En una fábrica de semiconductores, la gestión térmica es de vital importancia. Un ligero cambio de temperatura puede hacer que un lote completo de obleas valiosas se convierta en chatarra. La mayoría de nosotros utilizamos lámparas de calentamiento por infrarrojos para lograr un secado rápido, pero no se pueden dejar esas lámparas sin protección. Aquí es donde entran en juego los protectores de vidrio de cuarzo.
Pensemos en ellos como los “guardianes” de los elementos de calentamiento.
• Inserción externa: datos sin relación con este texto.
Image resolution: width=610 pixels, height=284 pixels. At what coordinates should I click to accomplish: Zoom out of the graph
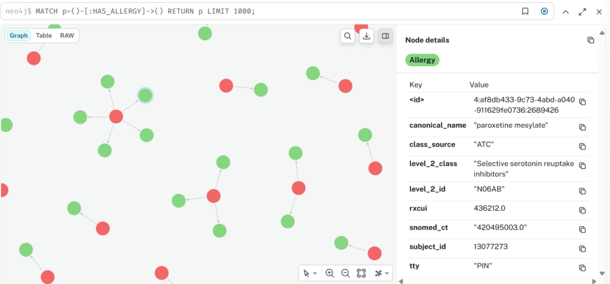pos(346,273)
El problema relacionado con el calor y la pureza
Utilizamos cuarzo de sílice fundida para estos protectores, porque este material soporta muy bien las presiones térmicas. En una fábrica, las lámparas se encienden y apagan constantemente. Si se utilizaran cristales normales, se romperían al enfrentarse a esos cambios de temperatura extremos. El cuarzo, en cambio, permite que la radiación infrarroja pase a través de él sin ser absorbida. Esto significa que el calor llega directamente a las obleas, en lugar de quedar atrapado en el protector. También mantenemos altos niveles de pureza en el cuarzo. Si el cuarzo se “contamina”, se vuelve amarillo con el tiempo. Una vez que eso ocurre, bloquea el calor, y tendremos que aumentar la potencia para mantener las temperaturas estables. Nadie quiere eso.
Protección contra la suciedad
Los protectores no sirven solo para controlar el calor; también sirven como protección. Estas lámparas se calientan tanto que pueden causar problemas como la emisión de gases o el deterioro del filamento, si se dejan expuestas al aire libre. El cuarzo mantiene estable el ambiente interno de la lámpara. Además, actúa como barrera contra los vapores químicos y las partículas flotantes en la cámara. Sin esta barrera, los costosos elementos de calentamiento estarán expuestos a daños. Se quemarán mucho más rápido de lo necesario.
El equilibrio energético
Si busca alcanzar objetivos de neutralidad carbónica, los sistemas de infrarrojos optimizados son una excelente opción. Son eficientes y no desperdician energía calentando el aire circundante. Pero aquí está el problema: el espesor del protector. Un protector más grueso es más resistente, pero también ralentiza la transmisión del calor. Hay que encontrar el equilibrio adecuado, dependiendo de la cantidad de calor que se necesita. Si se elige un espesor excesivo, se desperdiciarán kilovatios innecesariamente.
Un último consejo: al conectar todo, asegúrese de que el protector esté bien colocado. Si está ligeramente desplazado, se generarán puntos calientes. Eso causará deformaciones en el cuarzo, o peor aún, dañará todo un lote de obleas.